*What you will do:*
• A. In the appliance passage, reproduce the part starting at "Take a look" and ending at "than button? Pride?", swapping "microwave oven" for "toaster oven".
• B. Answer these questions from the appliance passage:
(i) Which appliance amuses the writer the most?
(ii) How many systems did some video players boast of?
(iii) Which one system did the writer use on the VCR?

*Document section:*
* START *

Take a look at your appliances. Do you use all the functions it came loaded with? Why spend so much on it, only to use it at the basic level, when the basic models are far less cheaper? The one that amuses me the most is the microwave oven. Anytime I am shopping for a microwave oven, I go for top of the range, with the most functions. Upon getting home, all I use it for is warm food from the fridge/freezer. Why did I waste all that money on grille etc, when I could have simply picked the basic model with dials rather than button? Pride?
In the days of VHS (before DVD), video players and VCRs came in many systems, Pal, NTSC etc. Some boasted of 21 systems, with programmable recording. Trust me, again I went for top of the range. Again, right till DVD came and consigned VCRs to the thrash, I only used one system – PAL, and never programmed any recording. Why throw the money away (cash to thrash)?.

* END *

Entries for locating text and elements:
* START *

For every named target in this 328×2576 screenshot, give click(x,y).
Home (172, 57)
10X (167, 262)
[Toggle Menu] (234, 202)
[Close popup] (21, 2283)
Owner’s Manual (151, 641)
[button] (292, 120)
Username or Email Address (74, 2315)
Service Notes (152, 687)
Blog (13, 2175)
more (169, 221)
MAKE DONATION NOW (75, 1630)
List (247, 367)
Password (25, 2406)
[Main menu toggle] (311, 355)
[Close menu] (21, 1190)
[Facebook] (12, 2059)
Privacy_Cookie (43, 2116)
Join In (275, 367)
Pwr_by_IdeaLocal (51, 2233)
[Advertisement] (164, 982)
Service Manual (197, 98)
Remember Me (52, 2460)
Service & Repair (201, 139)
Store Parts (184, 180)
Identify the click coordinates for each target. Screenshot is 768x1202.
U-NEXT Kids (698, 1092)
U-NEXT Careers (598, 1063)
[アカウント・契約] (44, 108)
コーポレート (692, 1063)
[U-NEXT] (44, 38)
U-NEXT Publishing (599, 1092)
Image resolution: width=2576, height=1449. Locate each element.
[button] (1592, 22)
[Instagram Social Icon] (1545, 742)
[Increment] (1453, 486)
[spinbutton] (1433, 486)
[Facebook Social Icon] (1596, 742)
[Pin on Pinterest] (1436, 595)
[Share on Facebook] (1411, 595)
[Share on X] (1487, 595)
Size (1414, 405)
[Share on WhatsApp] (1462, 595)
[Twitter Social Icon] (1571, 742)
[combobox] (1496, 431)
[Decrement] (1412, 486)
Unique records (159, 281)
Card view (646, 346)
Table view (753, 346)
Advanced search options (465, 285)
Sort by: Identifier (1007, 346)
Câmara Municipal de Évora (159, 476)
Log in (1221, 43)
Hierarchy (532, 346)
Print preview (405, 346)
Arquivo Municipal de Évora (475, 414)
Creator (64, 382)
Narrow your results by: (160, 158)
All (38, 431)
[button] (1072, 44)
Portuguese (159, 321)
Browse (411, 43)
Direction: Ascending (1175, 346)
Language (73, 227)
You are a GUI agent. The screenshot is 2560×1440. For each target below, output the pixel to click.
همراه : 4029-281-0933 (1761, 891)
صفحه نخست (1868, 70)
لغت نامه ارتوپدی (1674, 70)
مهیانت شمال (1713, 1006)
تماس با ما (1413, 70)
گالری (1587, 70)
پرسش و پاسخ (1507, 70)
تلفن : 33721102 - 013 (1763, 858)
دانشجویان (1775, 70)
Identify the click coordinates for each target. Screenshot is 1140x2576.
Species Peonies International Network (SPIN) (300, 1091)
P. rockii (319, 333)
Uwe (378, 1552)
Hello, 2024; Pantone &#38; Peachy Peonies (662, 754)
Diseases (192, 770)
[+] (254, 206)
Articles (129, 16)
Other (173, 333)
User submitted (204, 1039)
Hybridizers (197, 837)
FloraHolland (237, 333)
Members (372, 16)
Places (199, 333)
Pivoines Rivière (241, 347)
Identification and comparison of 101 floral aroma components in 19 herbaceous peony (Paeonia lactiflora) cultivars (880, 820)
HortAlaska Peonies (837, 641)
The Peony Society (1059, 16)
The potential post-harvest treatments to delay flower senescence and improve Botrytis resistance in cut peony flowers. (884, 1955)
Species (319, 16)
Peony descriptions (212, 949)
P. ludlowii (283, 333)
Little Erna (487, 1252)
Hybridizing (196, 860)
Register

* END *

*Full solutions:*
• A.
Take a look at your appliances. Do you use all the functions it came loaded with? Why spend so much on it, only to use it at the basic level, when the basic models are far less cheaper? The one that amuses me the most is the toaster oven. Anytime I am shopping for a toaster oven, I go for top of the range, with the most functions. Upon getting home, all I use it for is warm food from the fridge/freezer. Why did I waste all that money on grille etc, when I could have simply picked the basic model with dials rather than button? Pride?

• B.
(i) The microwave oven.
(ii) 21 systems.
(iii) PAL.